▶ _Aufgaben_:
1. Prüfe, ob die folgenden Aussagen mit dem Textauszug übereinstimmen, und belege jede Antwort (ja oder nein) mit den entscheidenden Worten, wörtlich zitiert.
(a) Der Marxismus wird als wissenschaftliche Form des Sozialismus bezeichnet.
(b) Die früheren sozialistischen Denker konnten einem bereits existierenden Modell des Sozialismus folgen.
(c) Die Fehler der früheren Denker sollen dazu dienen, ihre Erfolge zu schmälern.
2. Beantworte anhand des Textauszugs jede Frage in einer eigenen Zeile.
(a) Mit welchen beiden Bezeichnungen greifen die Kritiker Leninisten an?
(b) Woraus lernt die Wissenschaft?
(c) Weshalb haben sich die früheren Denker oft geirrt?
3. Kopiere aus dem Textauszug wortgetreu den Abschnitt von „Viele so genannte“ bis „wollen wir damit sagen?“.

▶ _Textauszug_:
━━━━
Viele so genannte linke Kritiker des historischen Sozialismus greifen Leninisten wie mich oft als »Stalinisten« oder »Tankie« an und verkünden gleichzeitig ihre eigene ideologische Überlegenheit und Reinheit. Sie sind im Allgemeinen empört oder geradezu verwirrt, wenn Leninisten behaupten, dass diese »linken Kritiker« die Arbeit der Bourgeoisie und der Imperialisten verrichten. Was wollen wir damit sagen?

Was ist legitime Kritik?

Der Marxismus ist eine wissenschaftliche Form des Sozialismus. Die Wissenschaft lernt aus ihren Fehlern. Daher ist es logisch und positiv, sich mit Kritik und Selbstkritik zu beschäftigen und daran zu denken, dass die großen sozialistischen und fortschrittlichen Denker, die vor uns kamen, nicht den Luxus hatten, einem bereits existierenden Modell des Sozialismus folgen zu können. Sie haben sich oft geirrt, weil sie Pioniere auf unbekanntem Terrain waren. Es sollte uns nicht überraschen, dass sie Fehler gemacht haben, aber wir sollten diese Fehler auch nicht übertreiben oder sie dazu benutzen, ihre großen Erfolge und Errungenschaften zu schmälern. Für uns ist es einfacher, weiter zu sehen, denn wir stehen auf den Schultern von Riesen.
━━━━
▶ _Daten_:
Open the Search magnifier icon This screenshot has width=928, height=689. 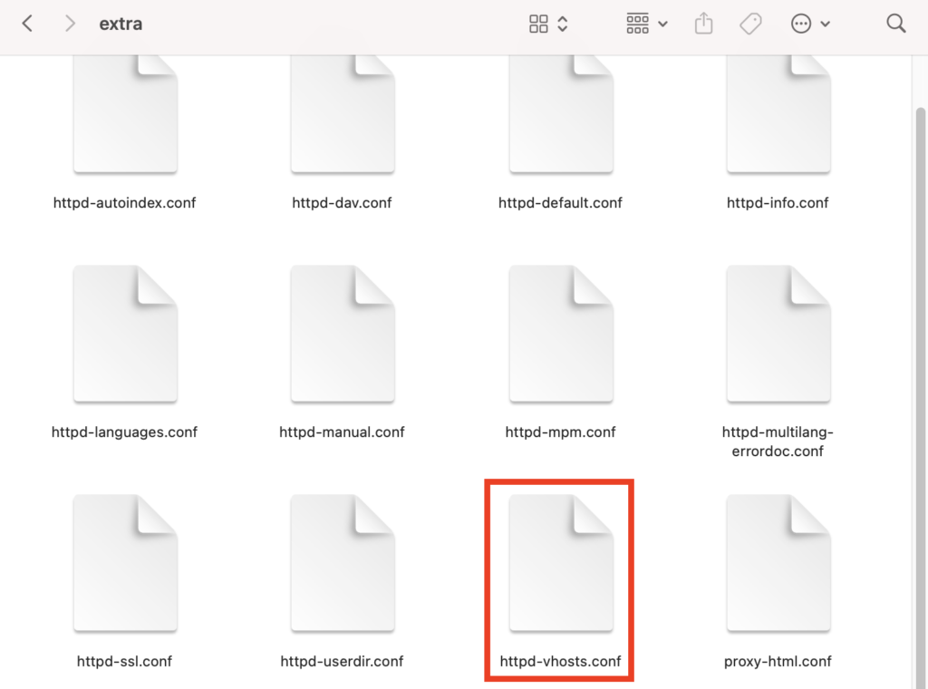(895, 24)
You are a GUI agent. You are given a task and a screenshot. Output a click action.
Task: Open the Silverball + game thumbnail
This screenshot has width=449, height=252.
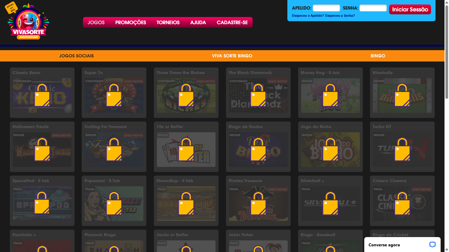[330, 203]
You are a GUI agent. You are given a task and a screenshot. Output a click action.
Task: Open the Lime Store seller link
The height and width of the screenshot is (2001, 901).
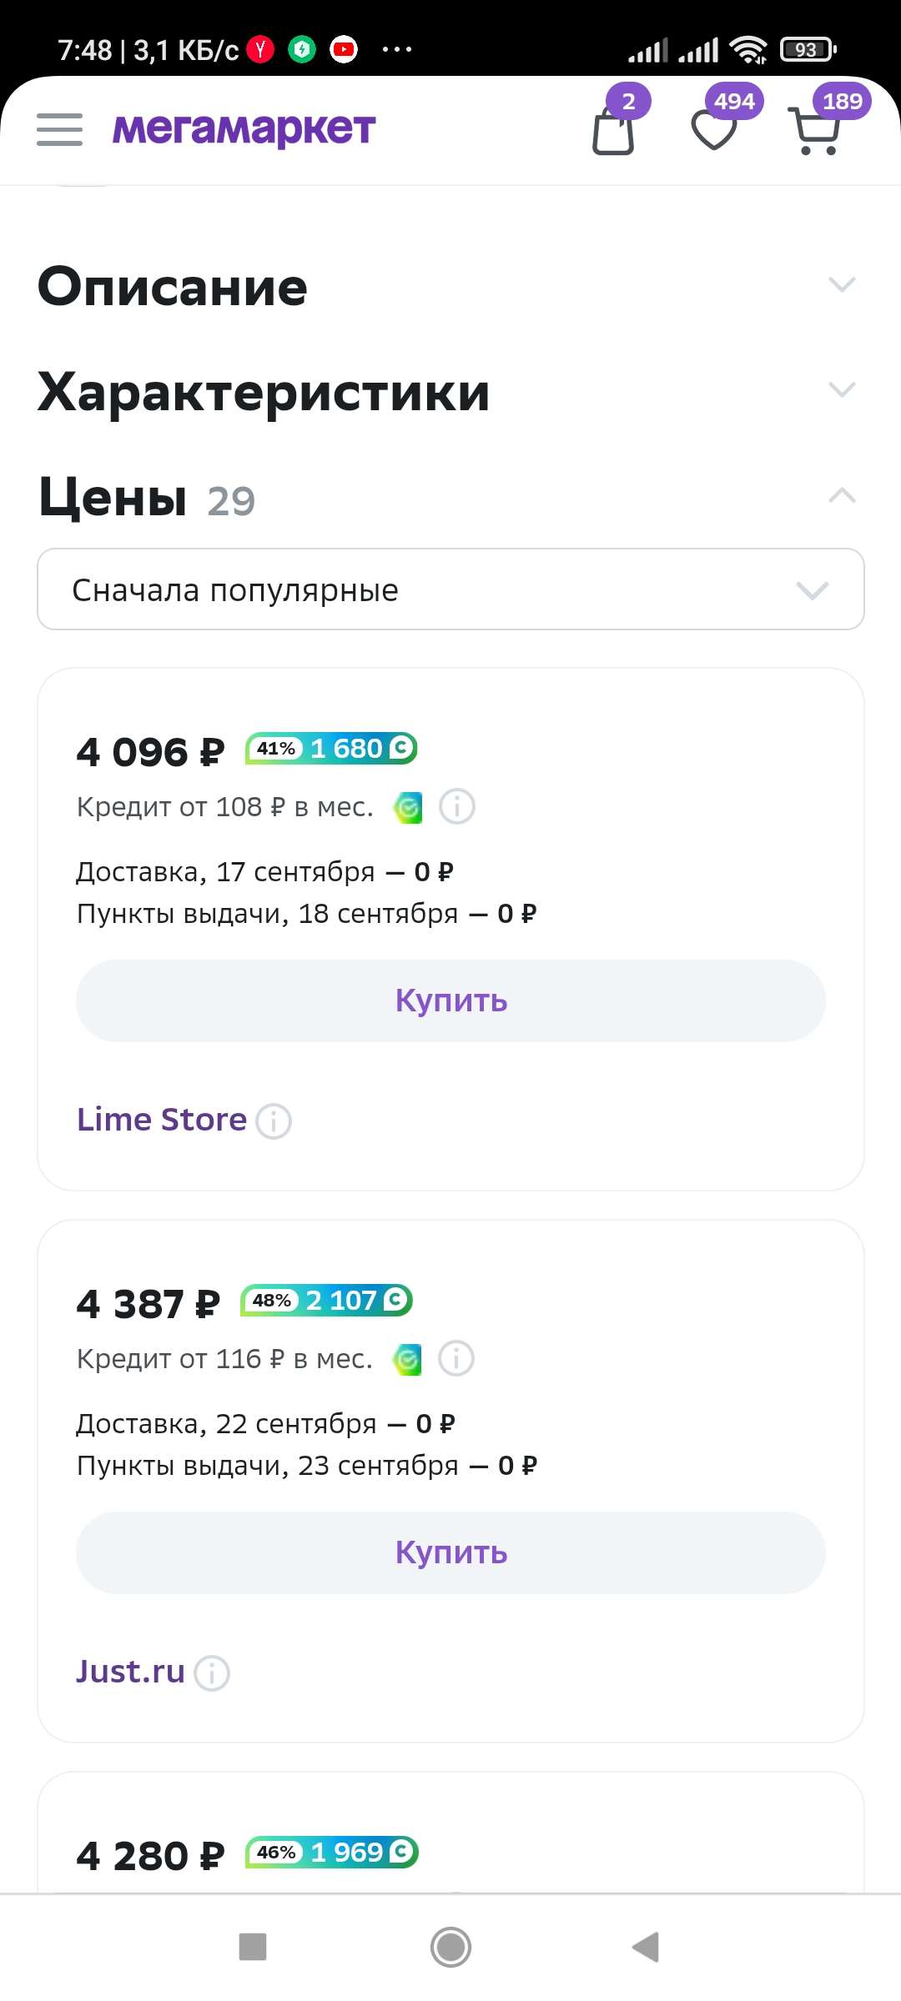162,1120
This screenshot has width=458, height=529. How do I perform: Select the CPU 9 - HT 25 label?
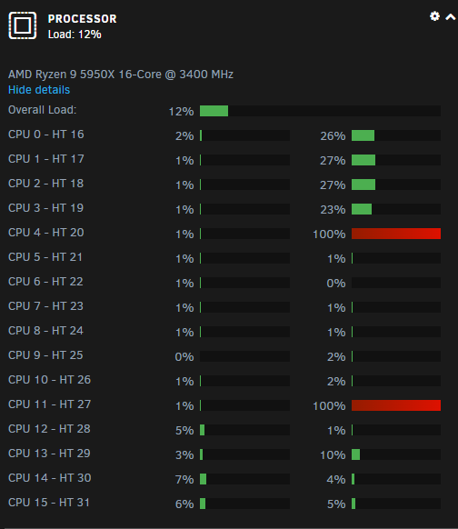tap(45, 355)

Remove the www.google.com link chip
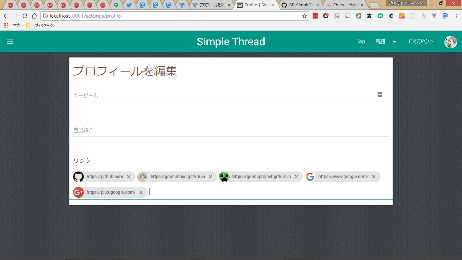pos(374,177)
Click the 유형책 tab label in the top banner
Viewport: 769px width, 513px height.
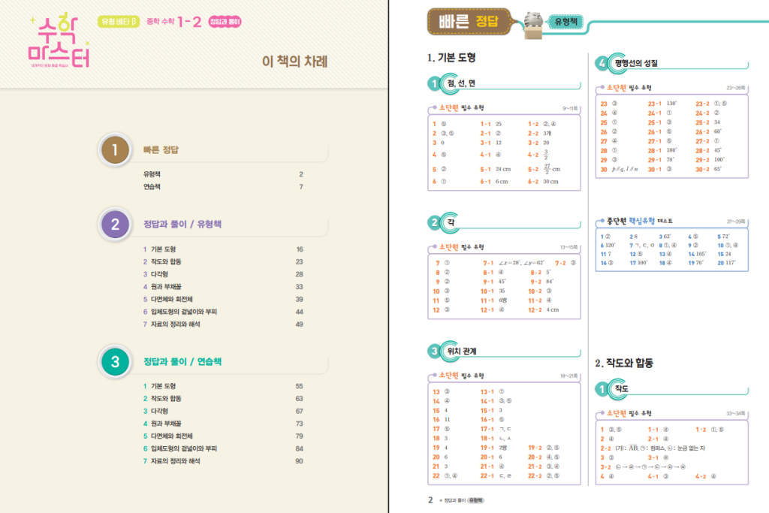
━━━━
▶ _Lösungen_:
1.
(a) Ja – „Der Marxismus ist eine wissenschaftliche Form des Sozialismus.“
(b) Nein – „nicht den Luxus hatten, einem bereits existierenden Modell des Sozialismus folgen zu können“
(c) Nein – „aber wir sollten diese Fehler auch nicht übertreiben oder sie dazu benutzen, ihre großen Erfolge und Errungenschaften zu schmälern“

2.
(a) Als »Stalinisten« oder »Tankie«.
(b) Aus ihren Fehlern.
(c) Weil sie Pioniere auf unbekanntem Terrain waren.

3.
Viele so genannte linke Kritiker des historischen Sozialismus greifen Leninisten wie mich oft als »Stalinisten« oder »Tankie« an und verkünden gleichzeitig ihre eigene ideologische Überlegenheit und Reinheit. Sie sind im Allgemeinen empört oder geradezu verwirrt, wenn Leninisten behaupten, dass diese »linken Kritiker« die Arbeit der Bourgeoisie und der Imperialisten verrichten. Was wollen wir damit sagen?